Just as I started the 360° Energy Diet last week, a heat wave hits us for 4 days. Johannesburg experienced its hottest recorded temperatures, ever, for the month of October – 33.4°C (92.1°F). While it’s great for a tan, it’s not great for energy bills as our air conditioner was used for 2-3 hours every evening to bring the ambient temperature in the bedrooms down to 20°C (68°F).
During the course of the diet, points are allocated in 6 main categories: home, food, transportation, waste disposal & recycling, water use and what you buy. My initial score was 235 points with the best category being home (60 points) and the worst category being waste disposal & recycling (25 points). There certainly is room for improvement in all six categories, but there are items on the list I just won’t be able to tick off, at least for the next few years, i.e. use public transport. Each week for the next 6 weeks, I will comment on each category in more detail and how I have changed my habits, or plan to change them.
Category 1 – Home
Even though this is the highest scoring category, I believe I can make a big impact on the unticked item as well. Before starting the diet, I’d already identified that the halogen down lights had a high energy consumption but the costs to replace every halogen is going to cost about R9400 ($1175) for 47 LED’s. Subsequent investigation and advice from friends is that although LED’s are more efficient, they also get extremely hot at the back of the globe so it requires air circulation to keep them cool. The plan is to use CFL’s in the lounge and kitchen as they are mounted in concrete slab and to use LED’s in the bedrooms and bathrooms where there is more space in the roof.

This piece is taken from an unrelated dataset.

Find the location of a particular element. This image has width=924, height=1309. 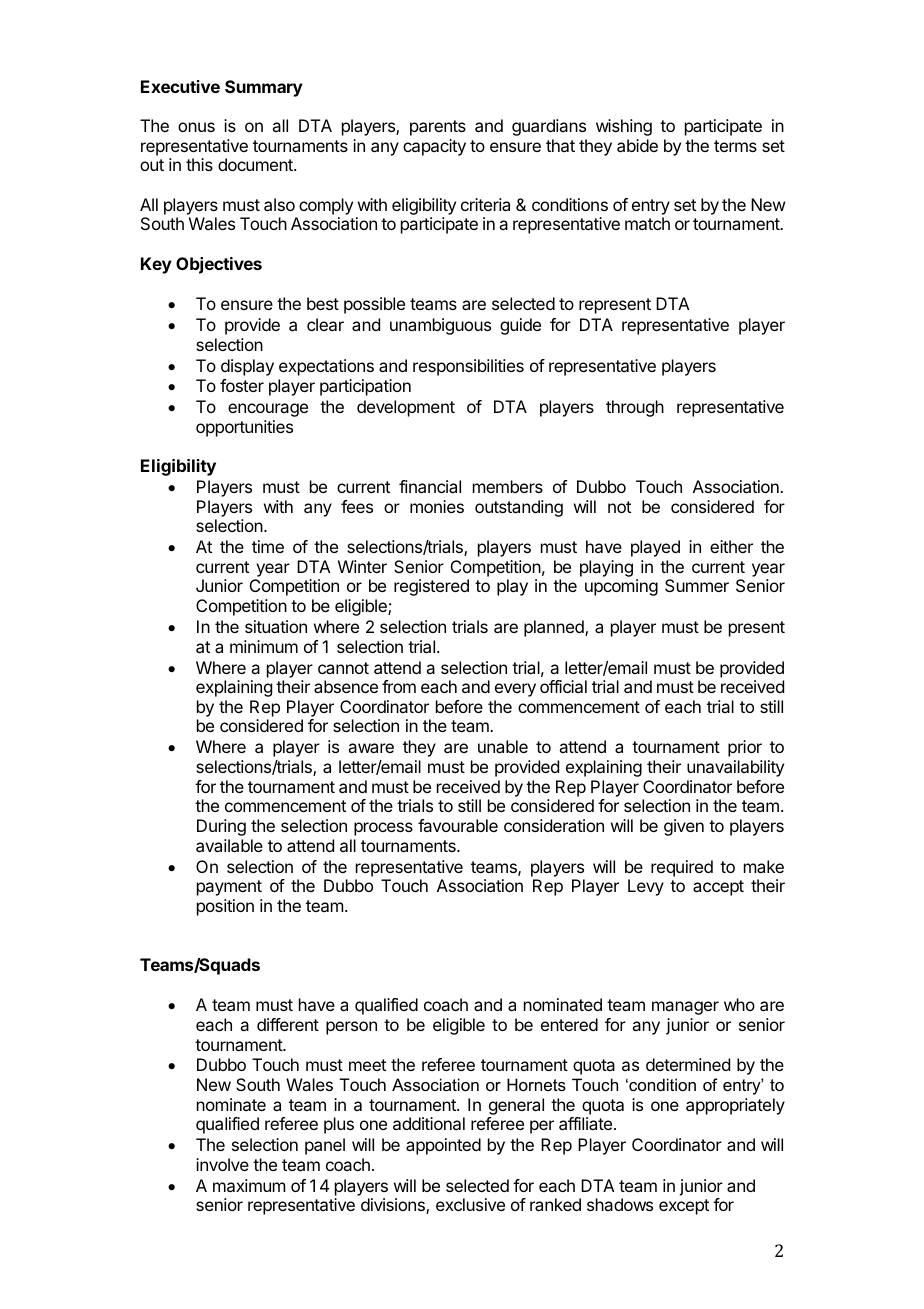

Having moved into a newly built home in 2007, the geyser and surrounding pipes were insulated together with the entire ceilings in the upstairs rooms. I must say that it works well in winter to keep the warm air from escaping, but it doesn’t work that well in summer. As a result the geyser was turned down to the lowest possible setting of 50°C (122°F) and even that is too hot. Another installation during the construction phase was to have a timer installed at the distribution board to regulate the times the geyser is working.
In my previous post I mentioned the polystyrene boards placed in the concrete slab, which does wonders in keeping the floor temperature regulated, and thereby eliminating the need to underfloor heating. A photo during construction is shown (left).
One advantage of living in South Africa is the weather – winter are dry and last about 3 months, with daytime temperatures getting as high as 20°C (68°F). Cold snaps last a few weeks at a time, but it’s seldom below 10°C (50°F) for long. That means we get to hang the washing outside and let the sun do the hard work. One of the disadvantages of living in South Africa is the lack of double insulation in buildings, resulting in wasted energy in heating and cooling various rooms.